Im Teenager Alter bekam ich einen enormen Wachstumsschub und nahm automatisch ab. Das war das erste Mal in meinem Leben (zumindest nahm ich das so wahr), dass die Leute mir Komplimente für meinen Körper, meine äußere Form machten. Sie sagten „WOW, hast du gut abgenommen, das sieht super aus“ – unterbewusst dachte ich mir, mit jedem weiteren Kilo das fällt, steigt die Anzahl der Komplimente und damit mein Ansehen. Das funktionierte anfangs auch echt gut. Das Problem war nur, dass ich mich wie in einem Tunnel nur noch darauf konzentrierte, wie ich auf keinen Fall wieder zunehme und im besten Fall noch weiter abnehmen konnte. Eine Tatsache, die ich damals selbst nicht einsehen wollte – ich wurde MAGER! Über meinen Körper und Geist hatte ich längst die Kontrolle verloren, agierte fremdgesteuert und (aus heutiger Sicht) falsch. Ich geriet in die Maschinerie der Essstörung – der Drang, immer dünner werden zu wollen.

Exkurs: Wie habe ich mich während der Magersucht verhalten?

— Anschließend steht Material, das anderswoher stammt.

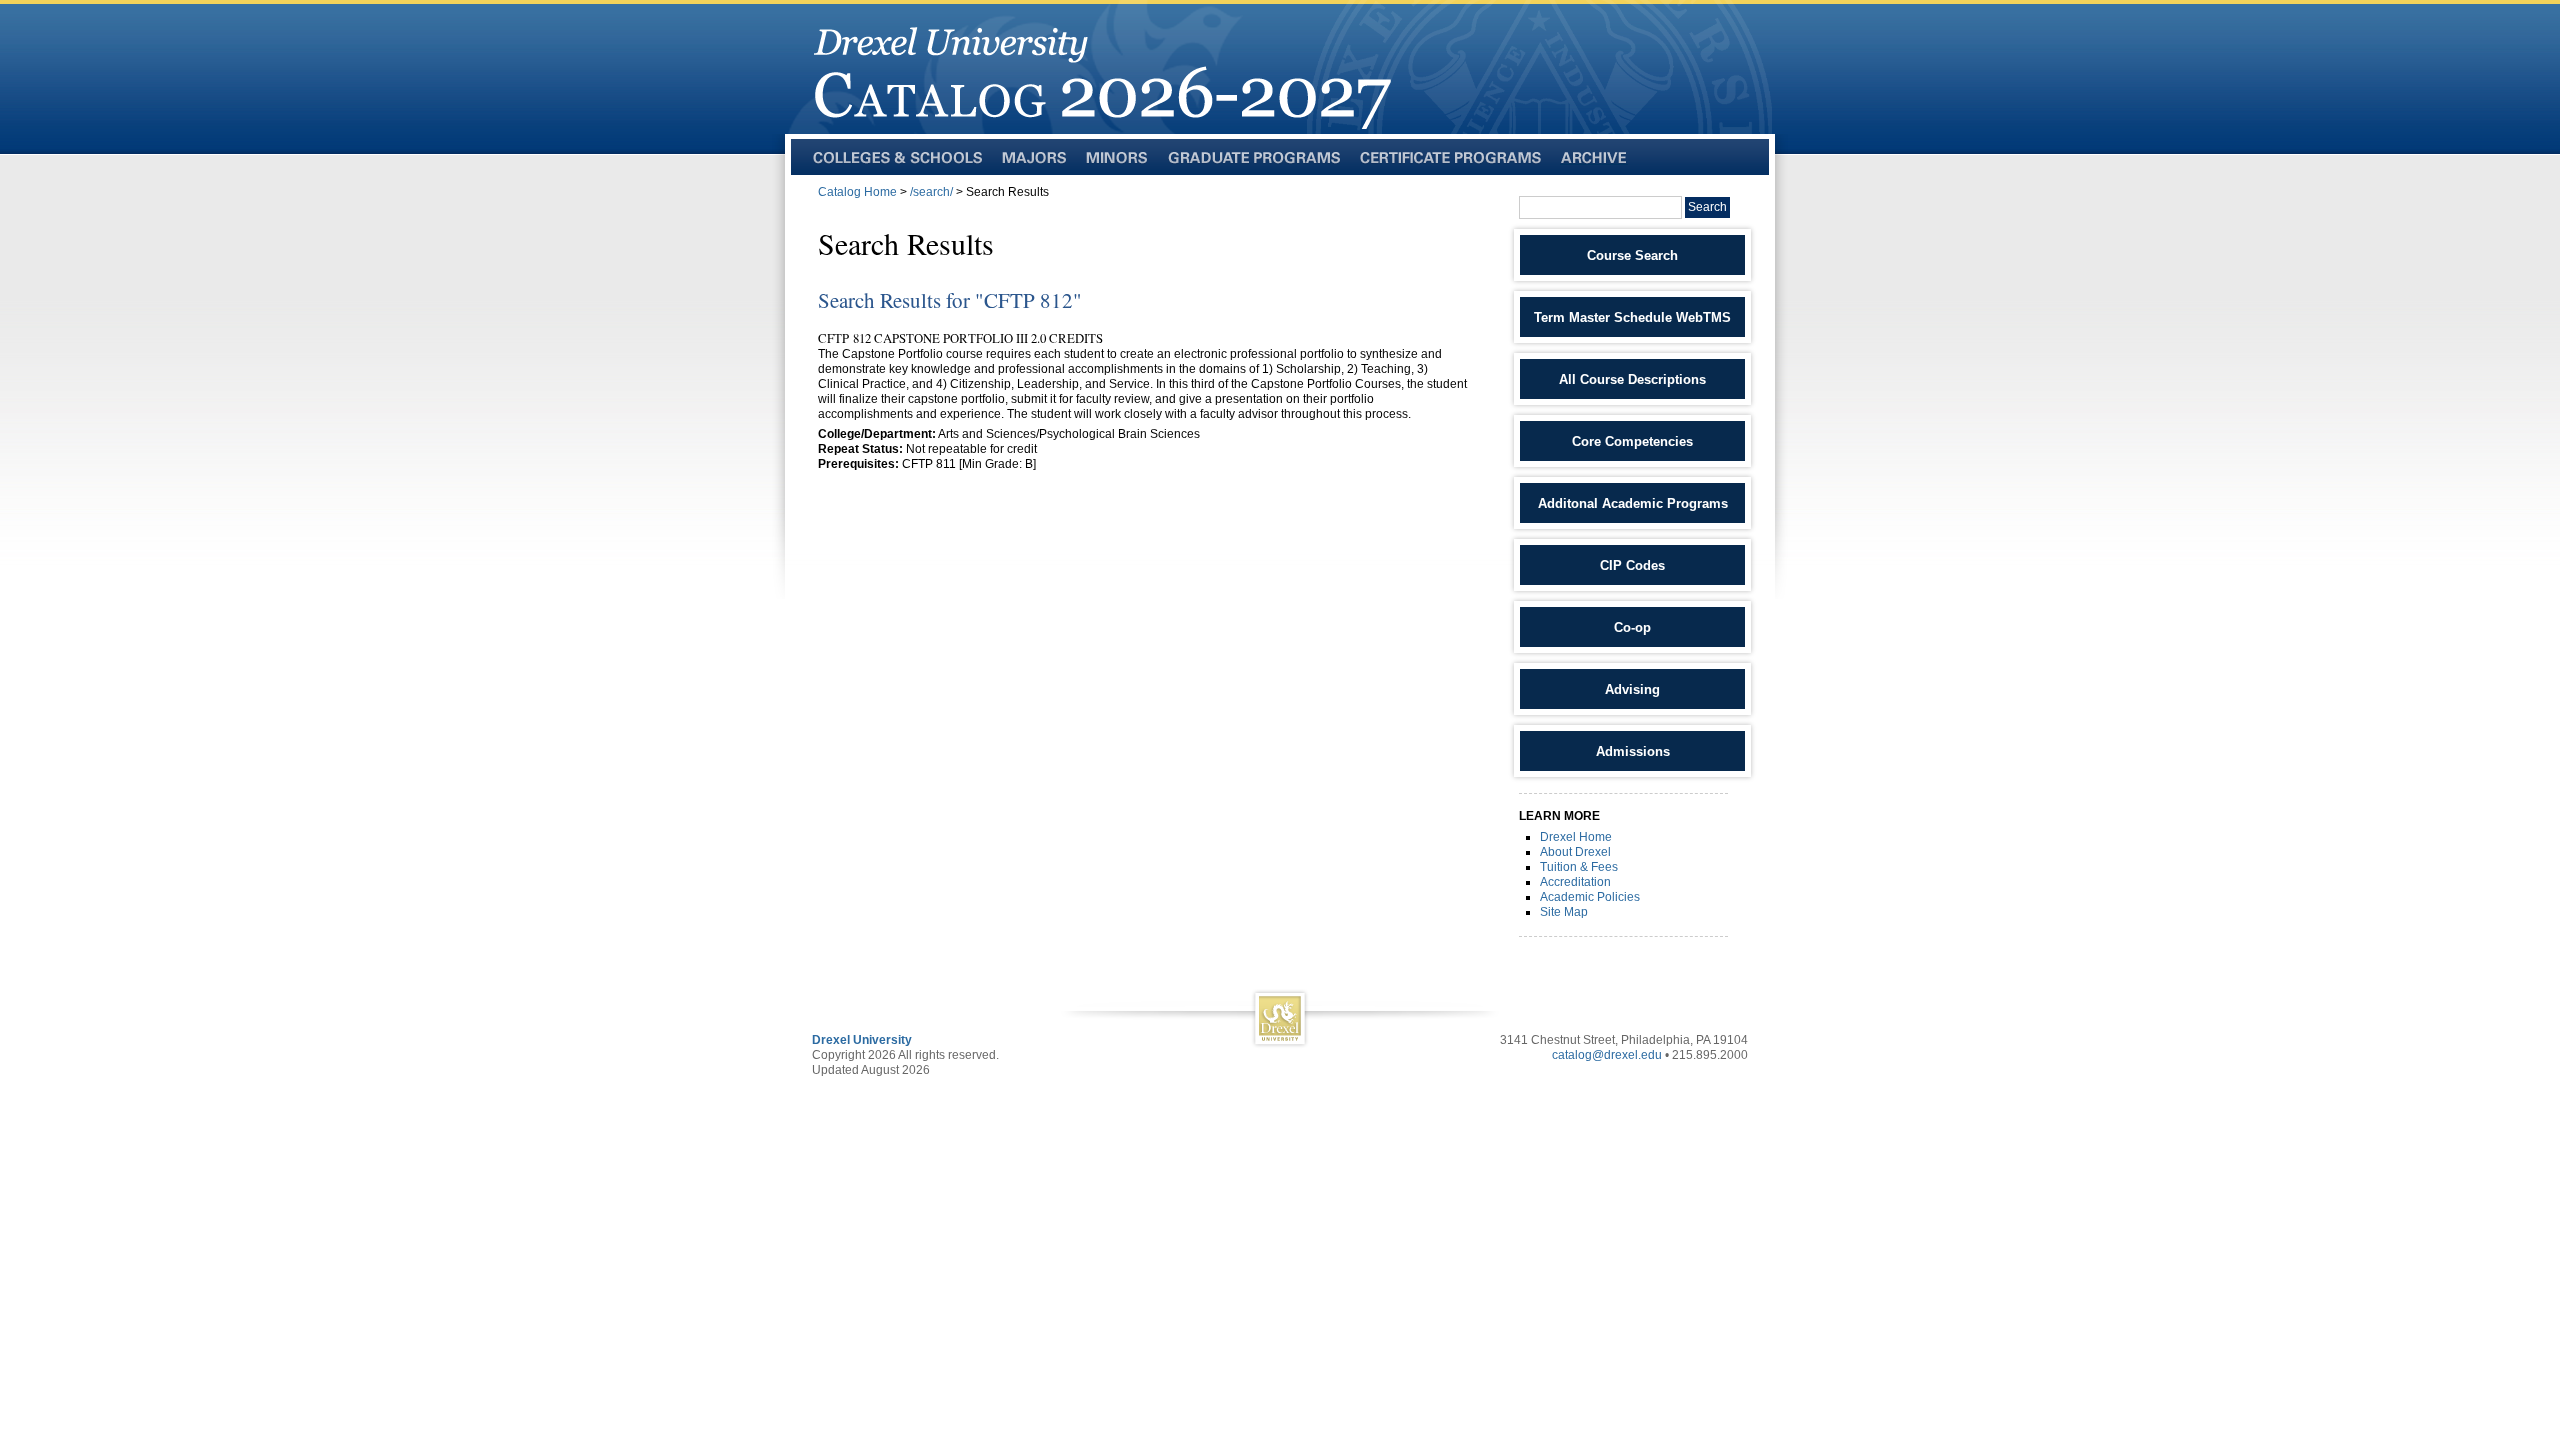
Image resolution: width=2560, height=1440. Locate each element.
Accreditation (1575, 882)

Ich habe exakt 3 Mahlzeiten am Tag gegessen, jeden Tag das gleiche. Frühs, ein halbes Brötchen (nur die Hülle, den Teig hab ich vorher rausgenommen) mit Nutella – ja, das habe ich mir „gegönnt“. Mittags ein geschmiertes Hörnchen und nie Mittag in der Mensa. Abends eine Schwarzbrotstulle mit irgendwas drauf. Süßigkeiten wie Eis oder Chips gab es nur abgezählt und KEINE Schokolade. Das alles habe ich mir jeden Tag aufgeschrieben (wie Tagebuch) incl. mein exaktes Gewicht mit 2 Nachkommastellen, um alles genau kontrollieren zu können. Da mir irgendwann keine Hosen mehr passten, zog ich nur noch Leggins oder Strumpfhosen an und darüber meistens weite Kleidung. Wenn jemand auf die Idee kam, mich darauf anzusprechen, dass ich zu dünn sei, antwortete ich oft damit, dass ich eine Schilddrüsenüberfunktion hätte (das hatte ich irgendwo aufgeschnappt und es schien mir eine gute Ausrede zu sein, um meine Ruhe zu haben). Meine Periode, die ich als eine der ersten Mädels bei uns schon seit der 6. Klasse hatte, blieb irgendwann aus. Ein offensichtliches erstes Anzeichen für einen viel zu geringen Körperfettanteil, wodurch die  Hormonproduktion gestoppt wurde. Die Nährstoffunterversorgung versetzt den Körper in eine Art Notzustand, in dem sämtliche Reserven für die Selbsterhaltung benötigt werden.

Die Sätze lauteten jetzt:

„Ohje iss etwas MEHR, du bist zu dünn“ Essstörung: Anorexie - helft jungen Mädchen

In der Zeit meiner Abschlussklasse, also 2 Jahre vor dem Abitur, begann ich zu begreifen, dass bei meiner Einstellung zur Körperform grundlegend etwas schief läuft. Auf einmal schämte ich mich WIEDER für meinen Körper. Im Sommer traute ich mich aus Angst vor den Blicken nicht ins Freibad. Meine Hosen passten nicht mehr, ich konnte nur noch Leggins mit weiten Oberteilen tragen und begann meine Sachen in der Kinderabteilung zu kaufen.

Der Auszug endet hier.